__EXERCISE PROMPT__:
The entries that follow need to be printed exactly as they are, minus any pictures.

=-=-=-=-=

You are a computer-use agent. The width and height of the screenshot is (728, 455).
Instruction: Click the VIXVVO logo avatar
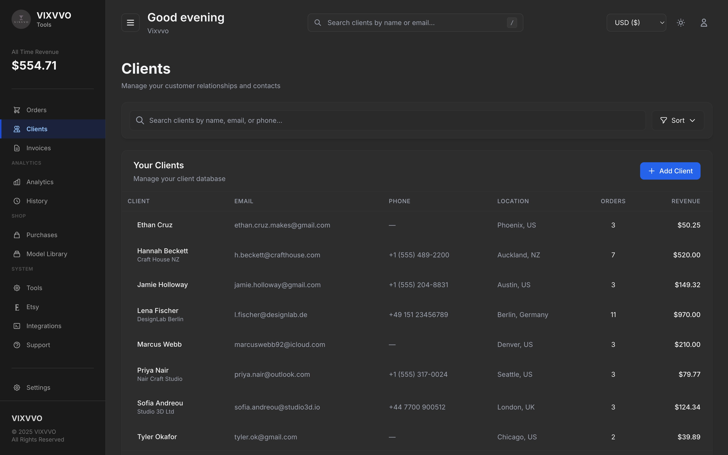pos(21,20)
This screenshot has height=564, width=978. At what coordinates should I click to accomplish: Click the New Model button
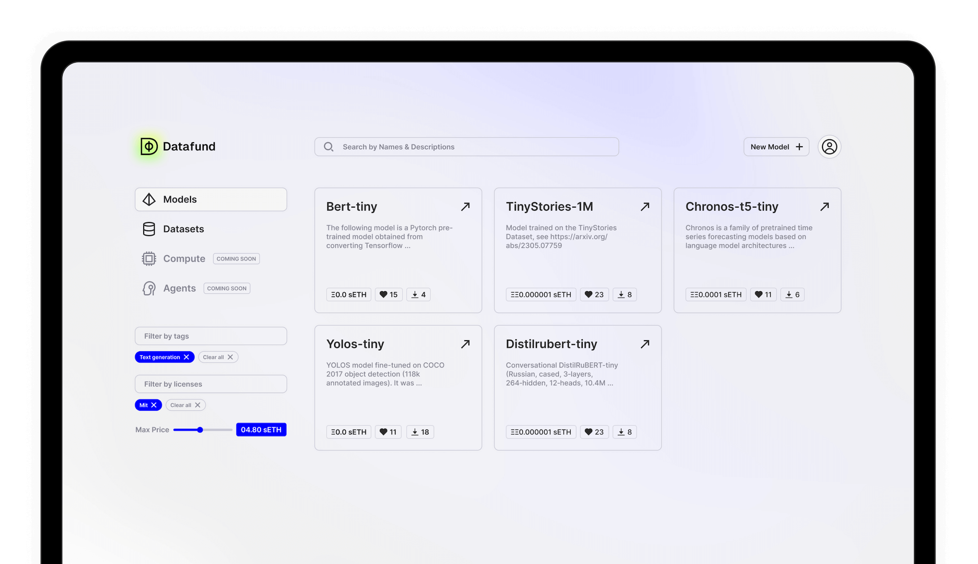776,147
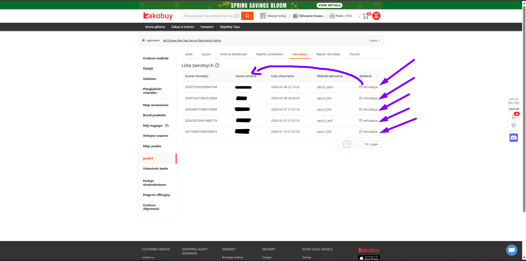Click the Obliczanie towaru calculator icon

(295, 16)
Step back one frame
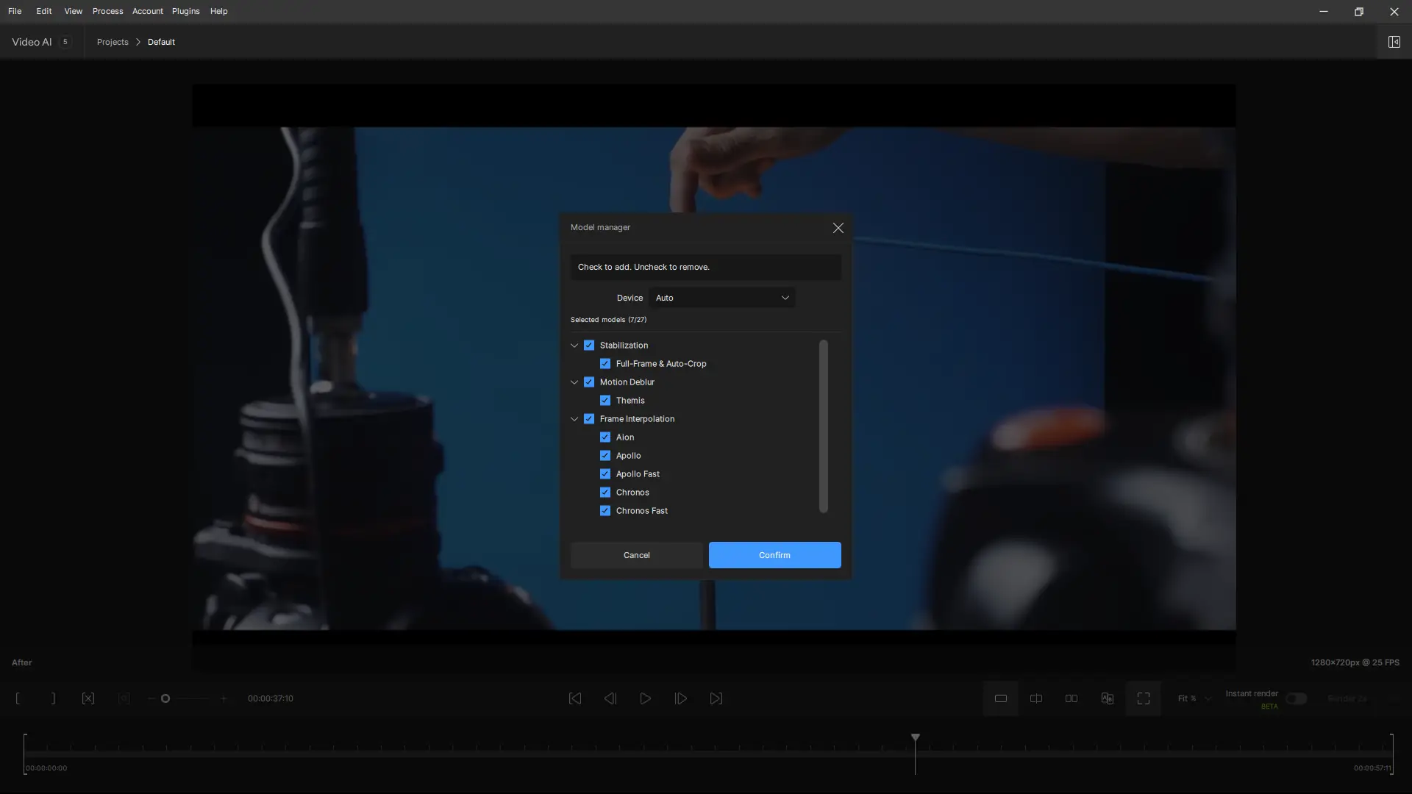Screen dimensions: 1412x794 610,698
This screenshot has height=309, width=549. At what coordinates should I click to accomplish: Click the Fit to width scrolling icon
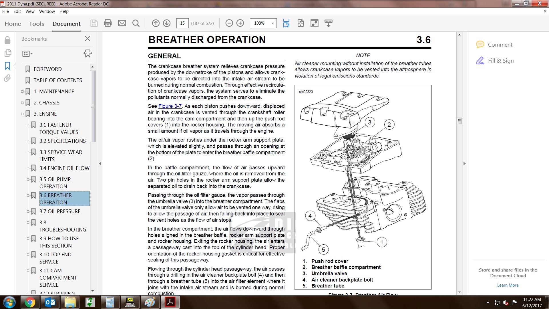pyautogui.click(x=286, y=23)
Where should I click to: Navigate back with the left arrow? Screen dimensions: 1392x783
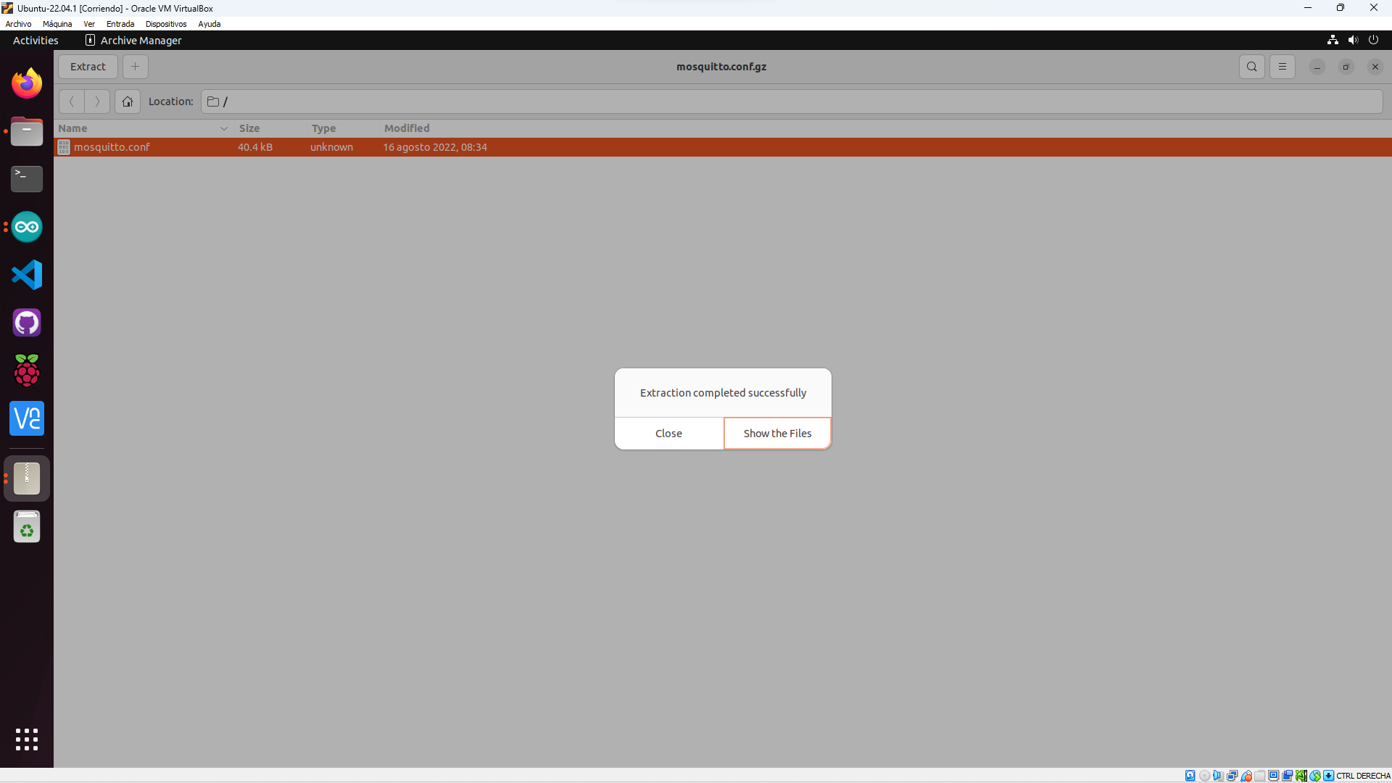click(x=72, y=102)
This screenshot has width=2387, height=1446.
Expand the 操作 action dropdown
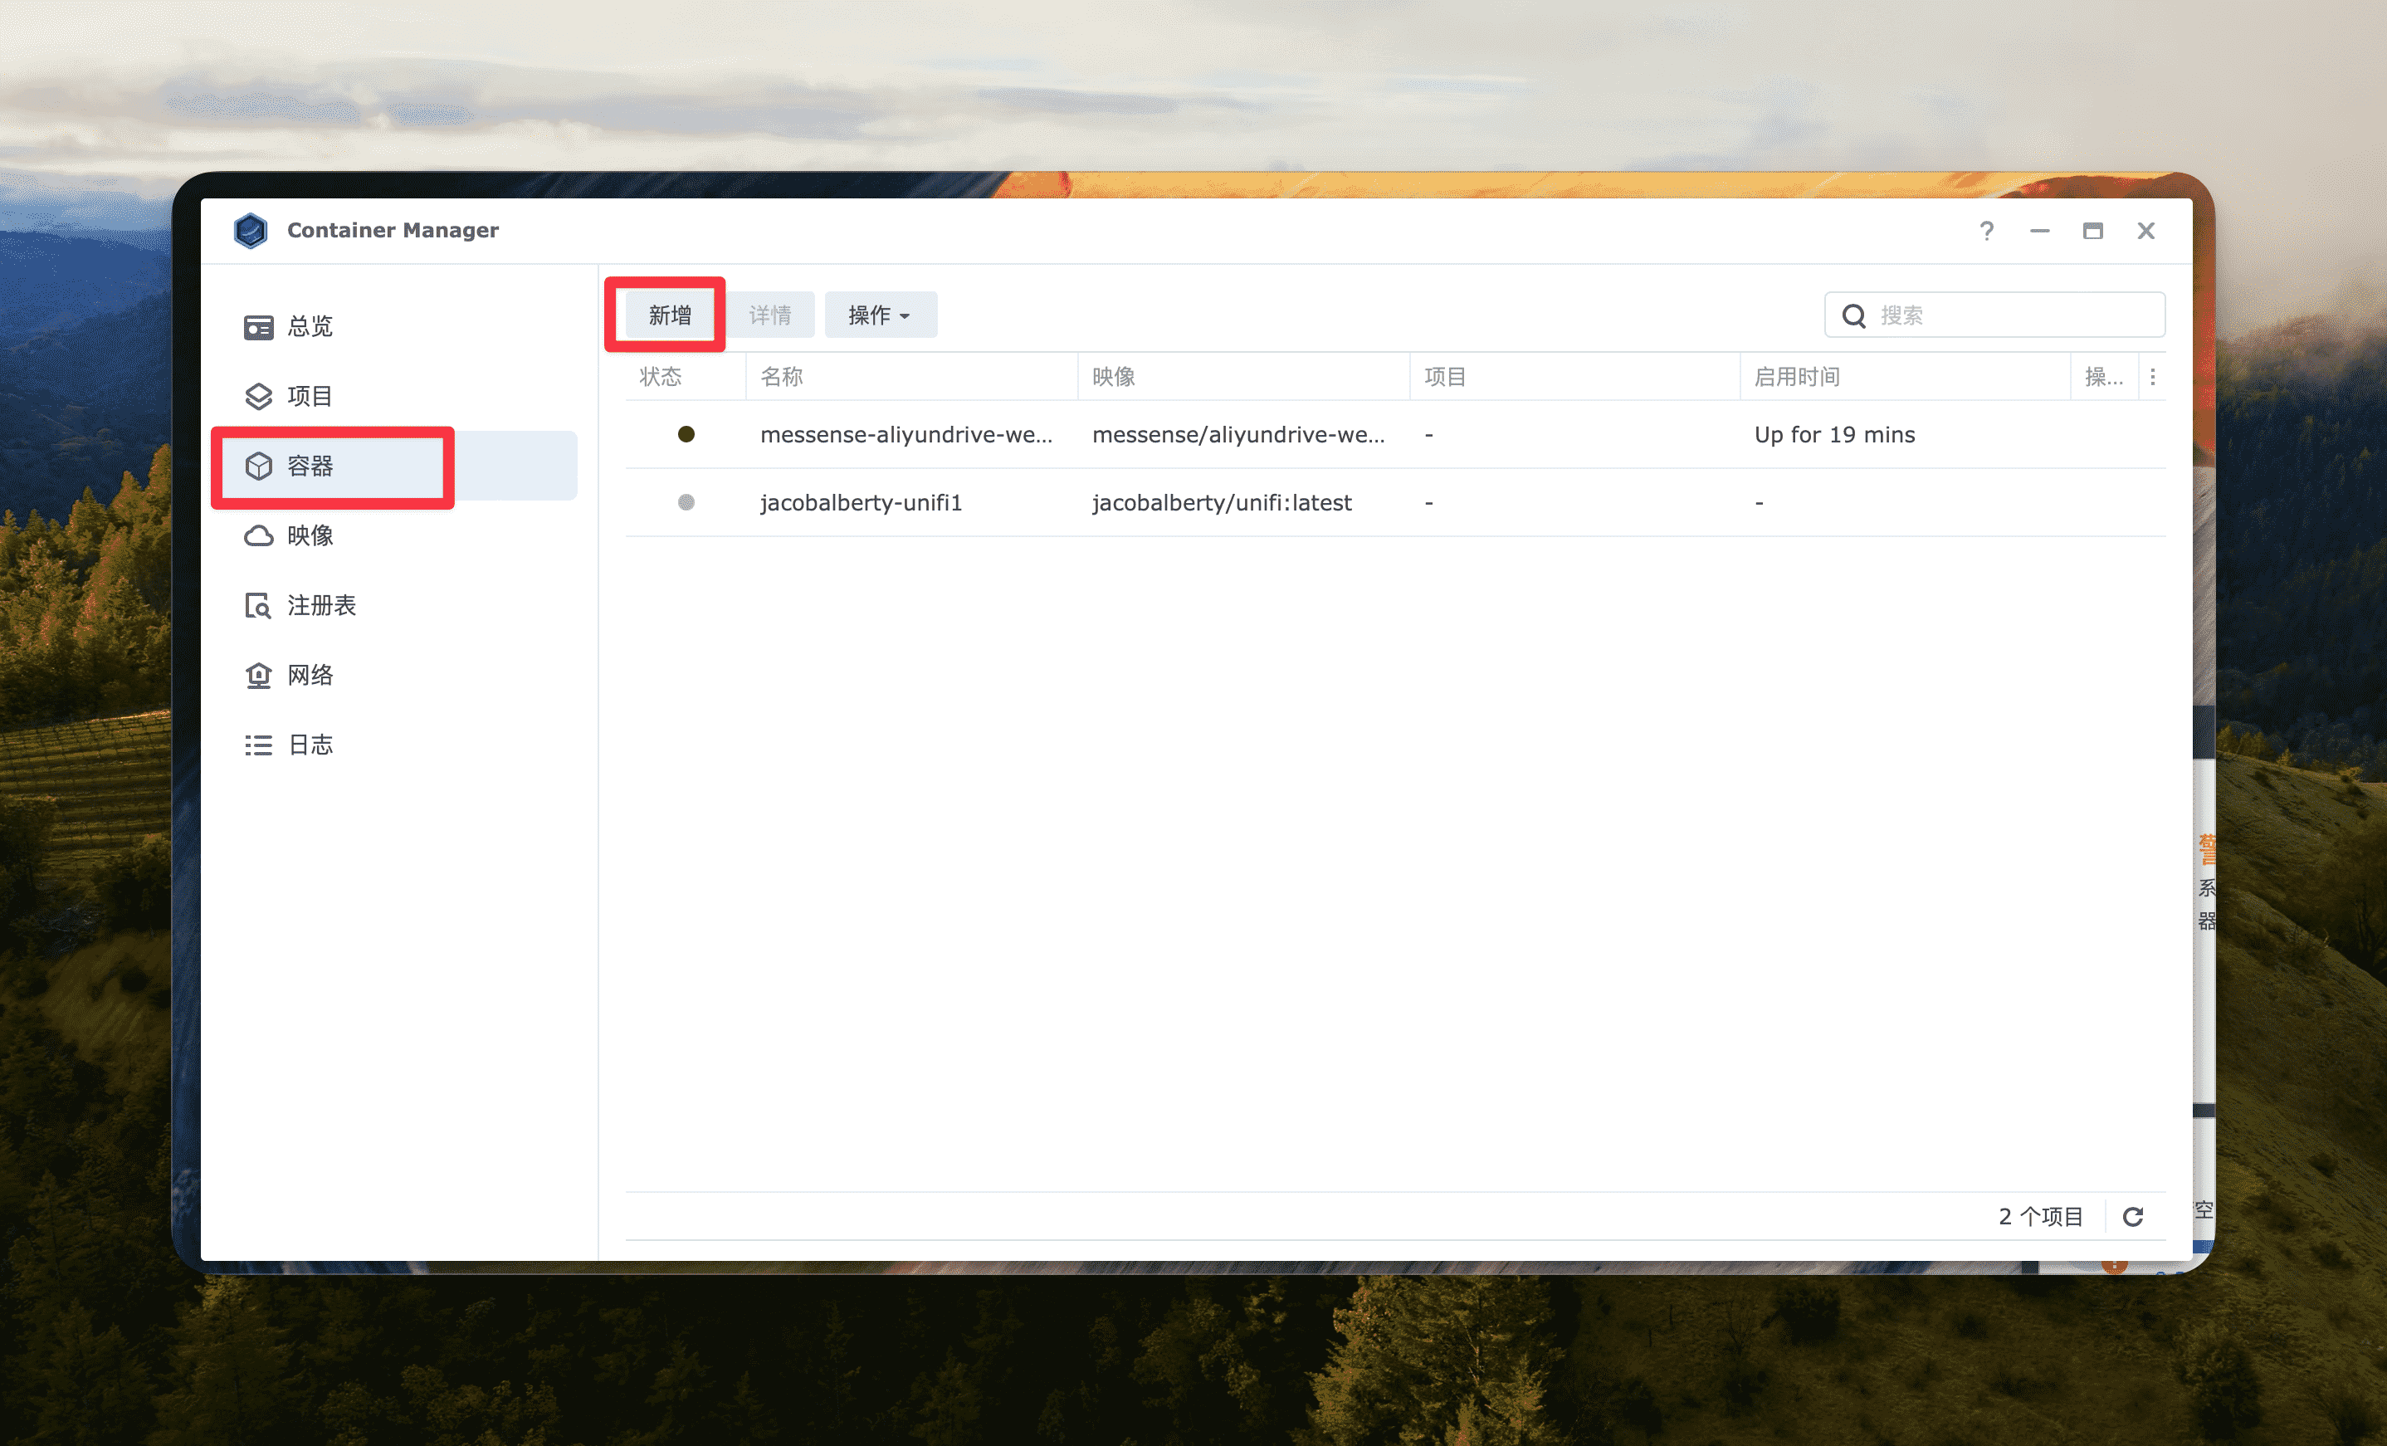(x=880, y=315)
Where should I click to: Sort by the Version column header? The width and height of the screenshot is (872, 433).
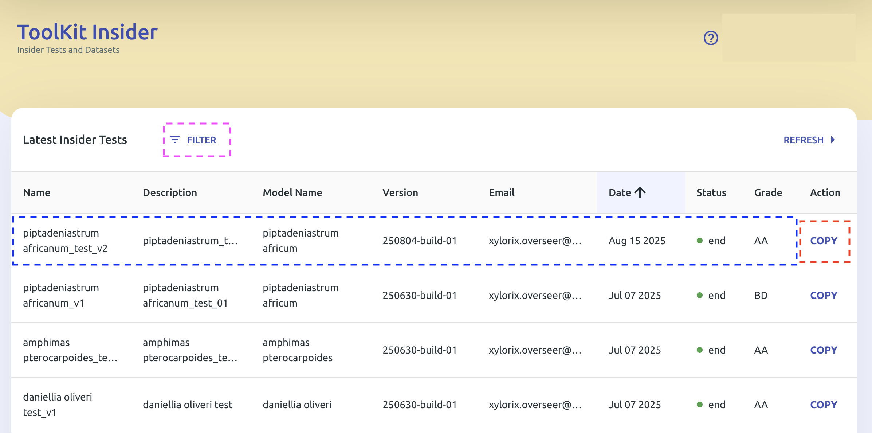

=-=-=-=-=

__ANSWER BOX__:
You are a computer-use agent. The width and height of the screenshot is (728, 455).
Instruction: Click the VIXVVO logo avatar
pos(21,20)
This screenshot has height=564, width=978. At what coordinates should I click to accomplish: Click the New Model button
776,147
Click the Obliczanie towaru calculator icon

(295, 16)
Step back one frame
Screen dimensions: 1412x794 610,698
This screenshot has height=309, width=549. At what coordinates should I click to accomplish: Click the Fit to width scrolling icon
pyautogui.click(x=286, y=23)
Where should I click to: Navigate back with the left arrow? Screen dimensions: 1392x783
click(x=72, y=102)
This screenshot has width=2387, height=1446.
Expand the 操作 action dropdown
(x=880, y=315)
Where should I click to: Sort by the Version column header? The width and height of the screenshot is (872, 433).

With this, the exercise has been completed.